An Early Prototype of An Intelligent Tutoring System for Programming

URL: https://github.com/jyi/ITSP

Contributors

Jooyong Yi (j.yi@innopolis.ru), Innopolis University (now at UNIST)
Umair Z. Ahmed (umair@cse.iitk.ac.in), Indian Institute of Technology Kanpur
Amey Karkare (karkare@cse.iitk.ac.in), Indian Institute of Technology Kanpur
Shin Hwei Tan (shinhwei@comp.nus.edu.sg), National University of Singapore
Abhik Roychoudhury (abhik@comp.nus.edu.sg), National University of Singapore

What This Is About

In our ESEC/FSE-17 paper titled A Feasibility Study of Using Automated Program Repair for Introductory Programming Assignments, we apply four state-of-the-art automated program repair (APR) tools to student programs collected from an Introductory C Programming course (CS-101) offered in Indian Institute of Technology Kanpur (IIT-K). To overcome the low repair rate of APR tools (due to that student programs are often severely incorrect), we introduce a new repair policy and strategy tailored to programming tutoring (described in Section 6 of our paper), which is implemented in our toolchain. In this repository, we share the artifacts we used in our study. Our artifacts consist of (1) dataset containing student programs, (2) toolchain, and (3) user study materials (we conducted a user study with students and teaching assistants to see the feasibility of using APR tools).

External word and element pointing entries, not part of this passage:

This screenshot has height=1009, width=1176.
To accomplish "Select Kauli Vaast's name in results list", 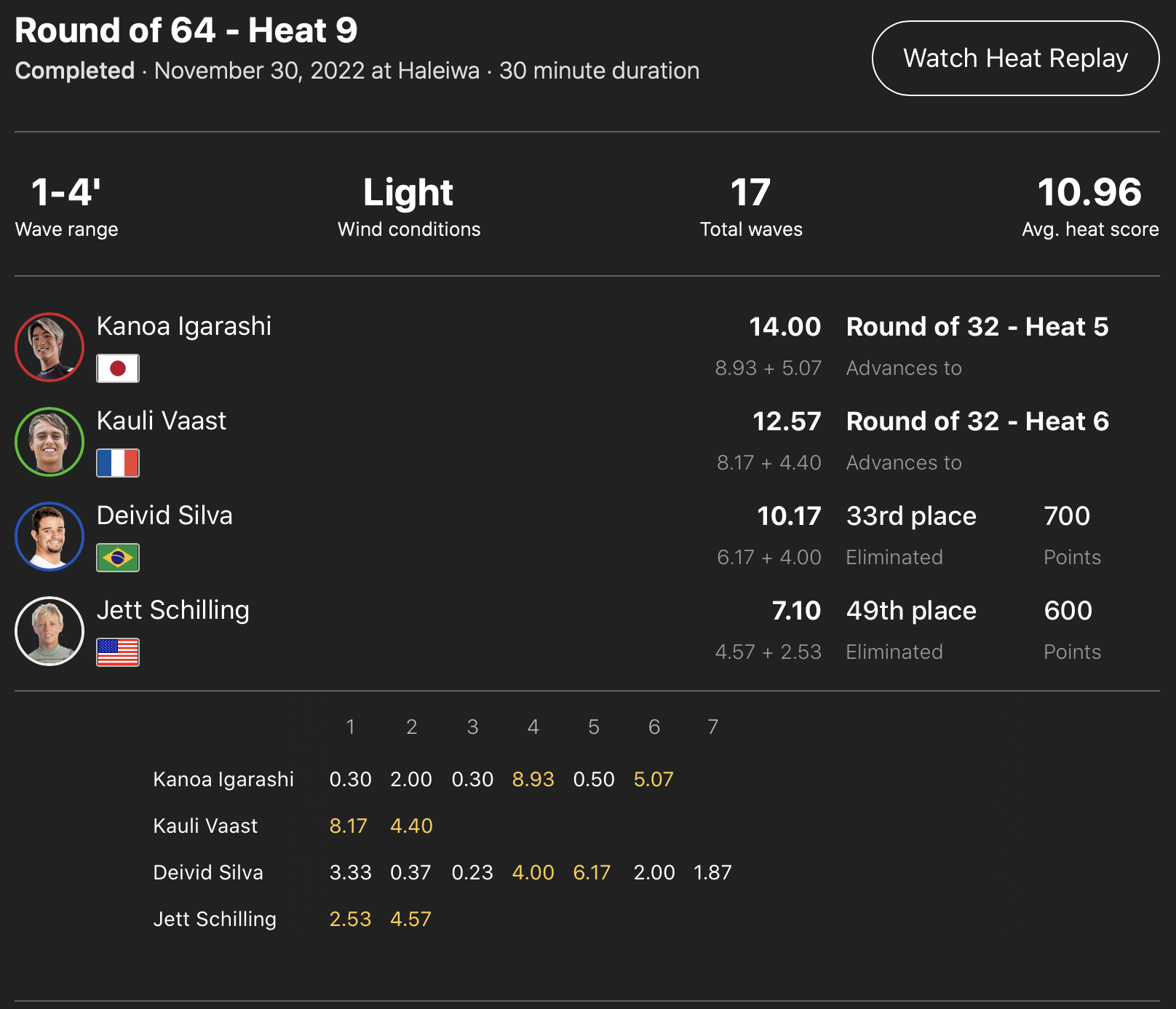I will click(161, 421).
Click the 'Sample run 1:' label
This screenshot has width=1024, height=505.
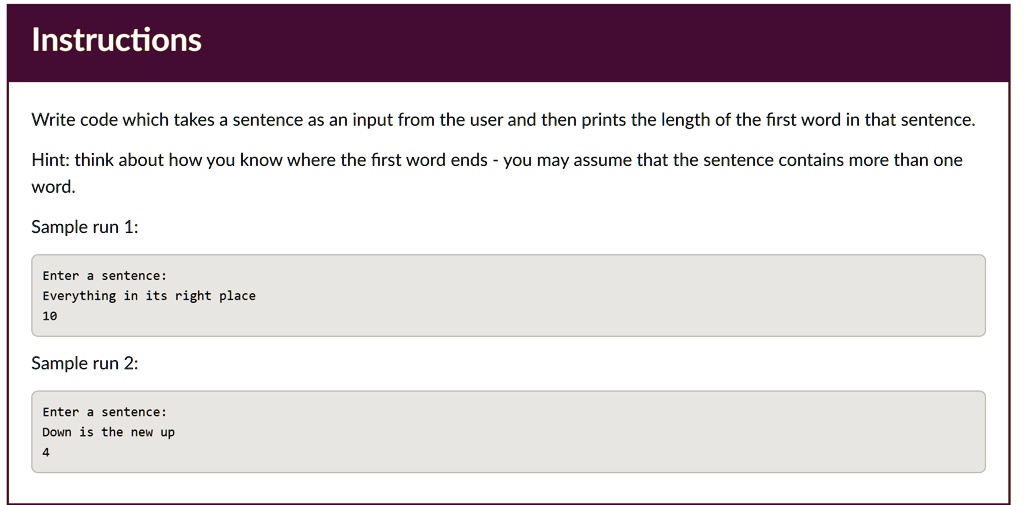point(85,227)
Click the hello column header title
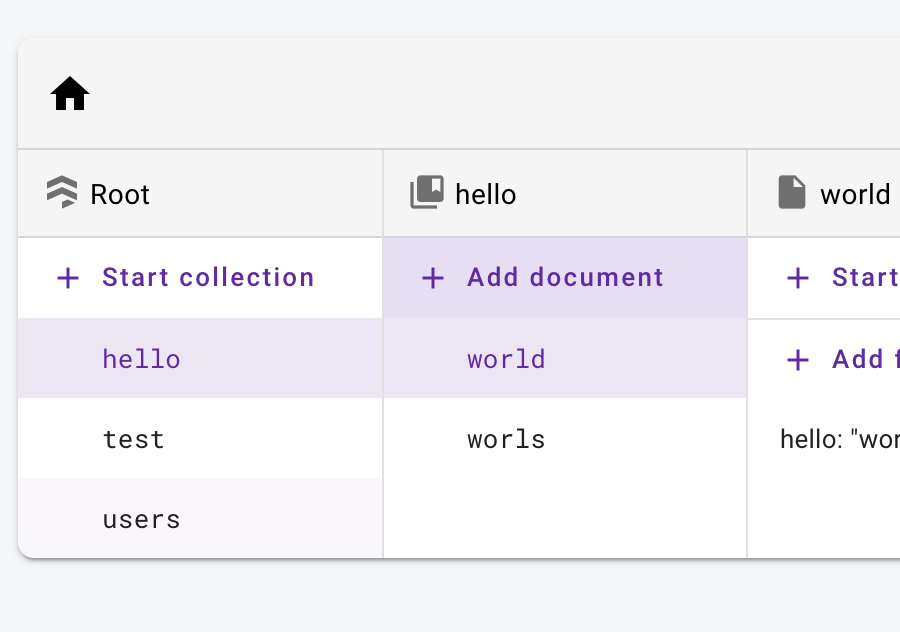Viewport: 900px width, 632px height. pyautogui.click(x=486, y=194)
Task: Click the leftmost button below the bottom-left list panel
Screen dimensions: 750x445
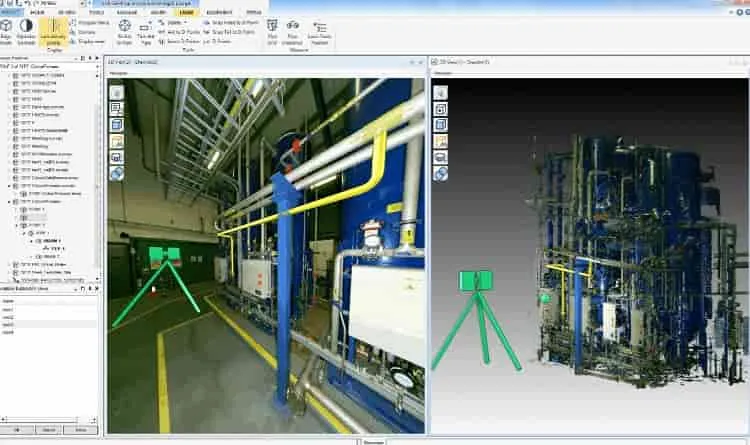Action: click(x=18, y=430)
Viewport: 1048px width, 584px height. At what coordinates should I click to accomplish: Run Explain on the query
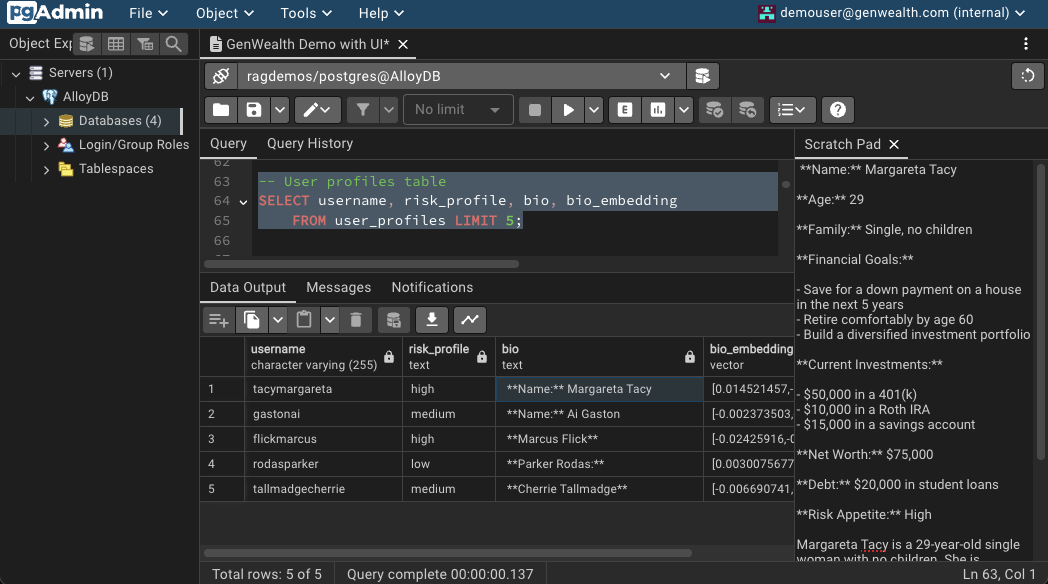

Note: If you use any part of our tool or data present in this repository, then please do cite our ESEC/FSE-17 paper.

Getting Started (via Docker)

Our toolchain internally uses four APR tools (GenProg, AE, Angelix, and Prophet) in a synergistic manner. We modified GenProg, AE and Prophet to support our new repair policy and strategy. The modified source code of GenProg/AE and Prophet is available in genprog-source-v3.0 and prophet-gpl, respectively. Note that GenProg and AE share the same codebase.

These modified APR tools can be installed in the same way as the original tools. It takes long to install APR tools (in particular, Angelix), and we provide a docker container image separately, which can be obtained as follows:

docker pull jayyi/itsp:0.0

N.B. The size of the image is quite large (> 30 GB), due to the huge size of the APR tools.

N.B. A more lightweight Docker image, jayyi/itsp-no-angelix:0.0, is also available. As the name indicates, this image does not contain Angelix, one of APR tools ITSP can support, and hence the ITSP scripts in this image does not use Angelix. The size of this lightweight image is about 3 GB.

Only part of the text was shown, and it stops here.